--- start ---

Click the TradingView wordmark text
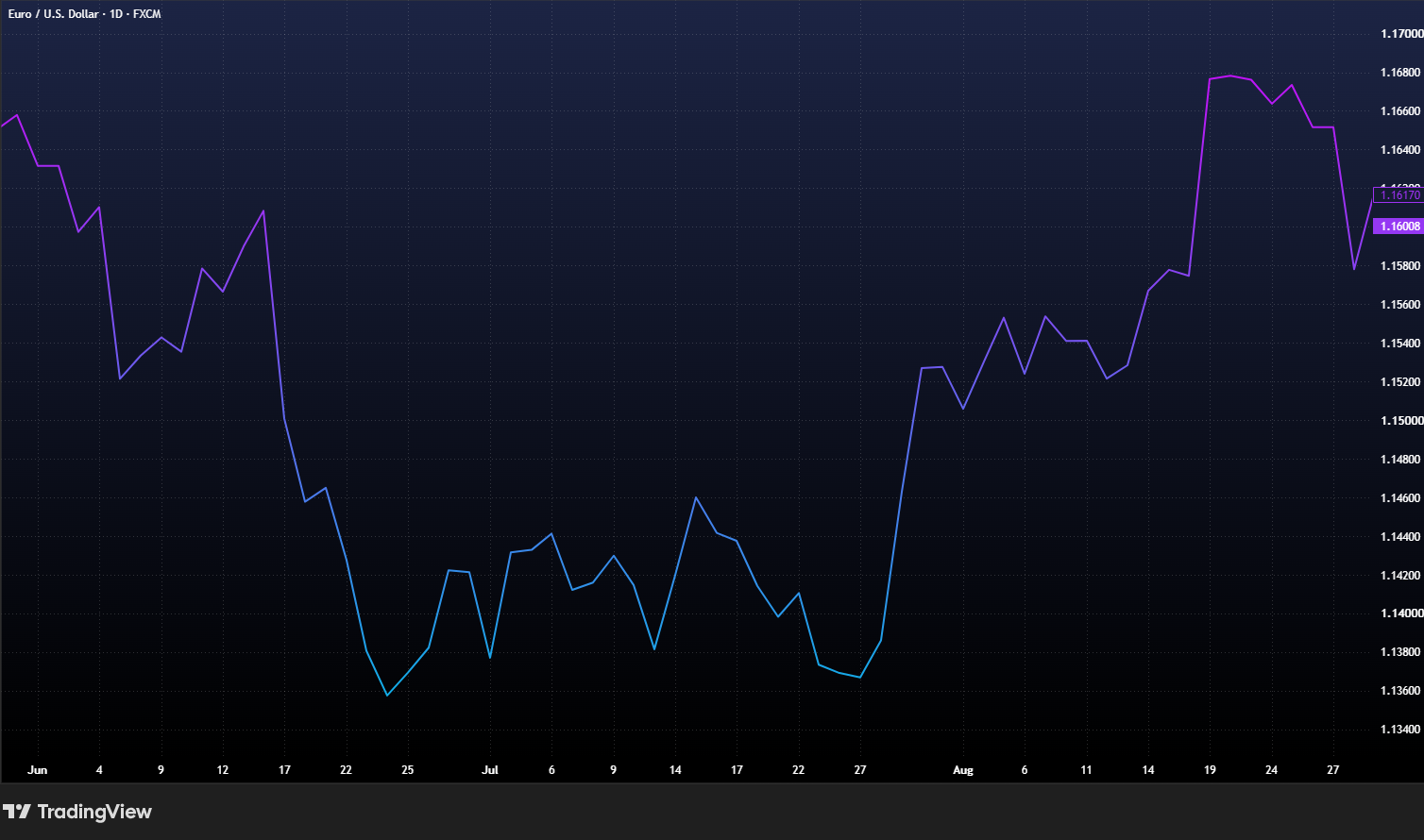tap(94, 812)
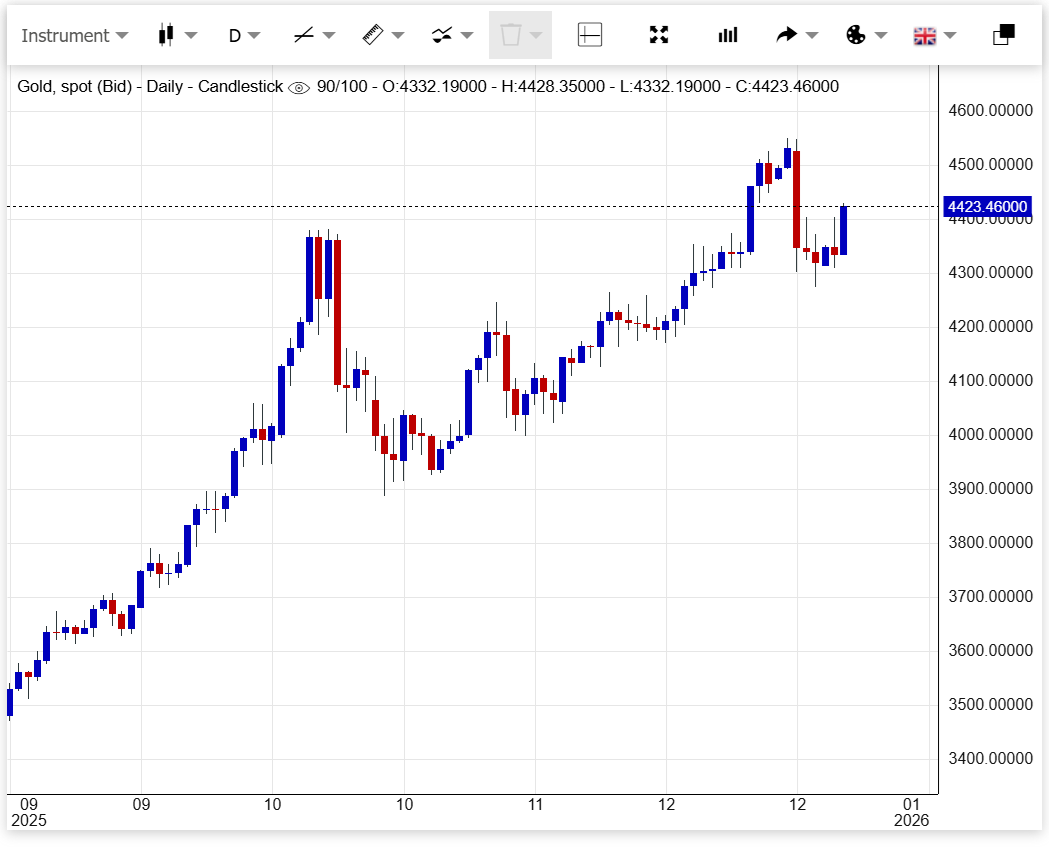Click the Gold, spot (Bid) chart title
The width and height of the screenshot is (1049, 847).
[78, 87]
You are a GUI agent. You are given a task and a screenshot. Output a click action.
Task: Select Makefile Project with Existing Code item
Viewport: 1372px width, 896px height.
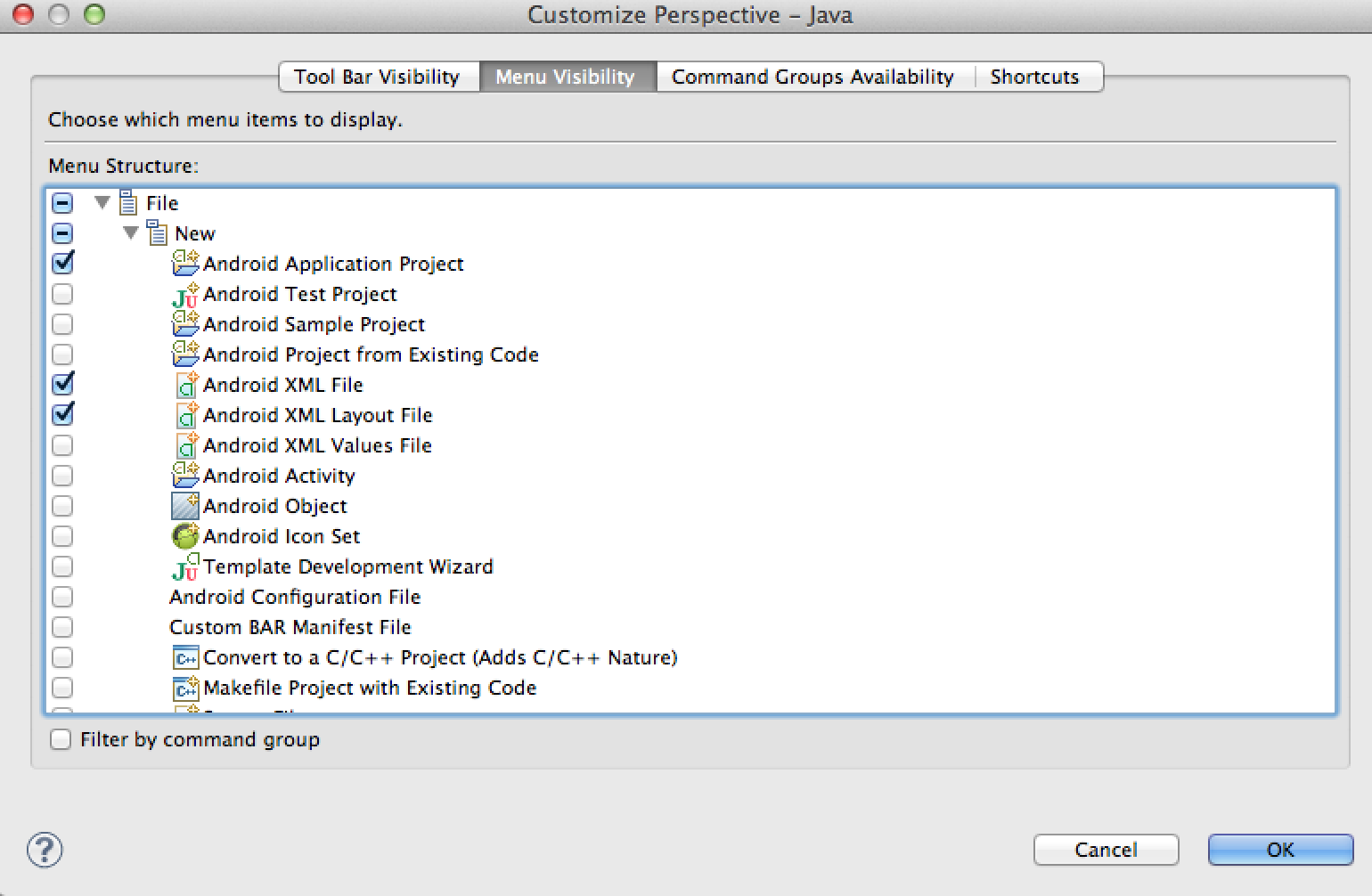(x=369, y=688)

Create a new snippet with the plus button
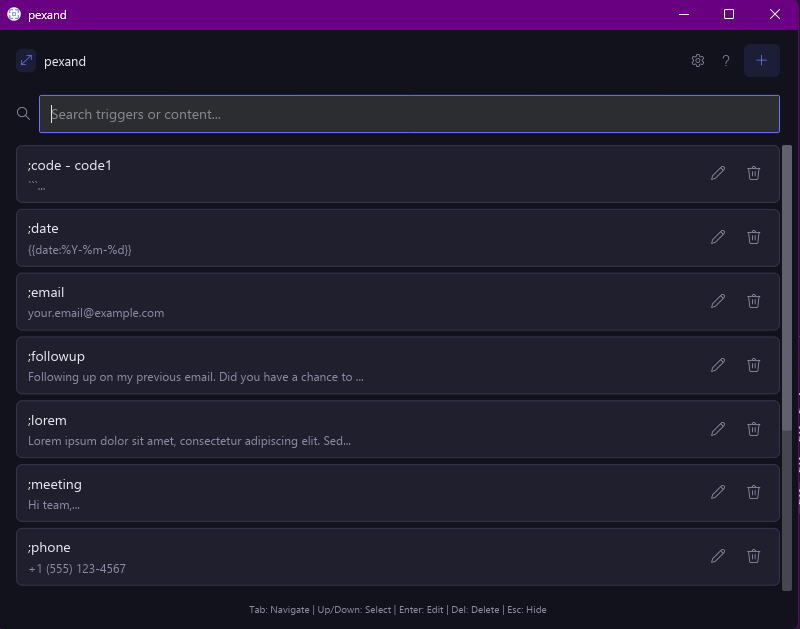point(762,60)
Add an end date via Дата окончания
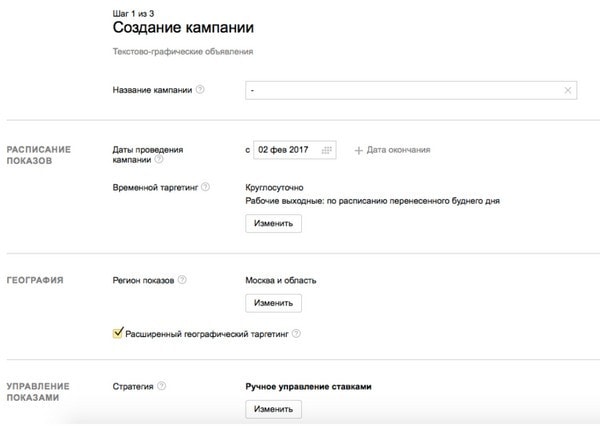Viewport: 600px width, 429px height. coord(398,150)
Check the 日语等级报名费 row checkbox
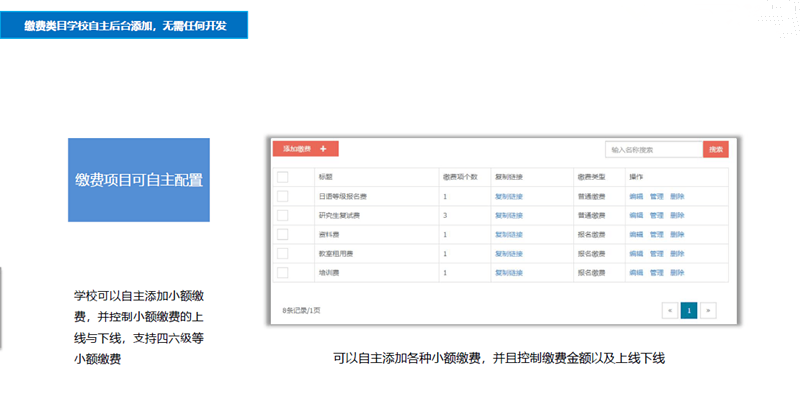 click(x=283, y=196)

--- end ---

**Written problem**
Reproduce the stretch of the listing above from the line containing "Add an end date via Дата окончания" through the end of the listing, leaving the pictures out.

**Expected answer**
Add an end date via Дата окончания
Viewport: 600px width, 429px height. coord(398,150)
Check the 日语等级报名费 row checkbox
 click(x=283, y=196)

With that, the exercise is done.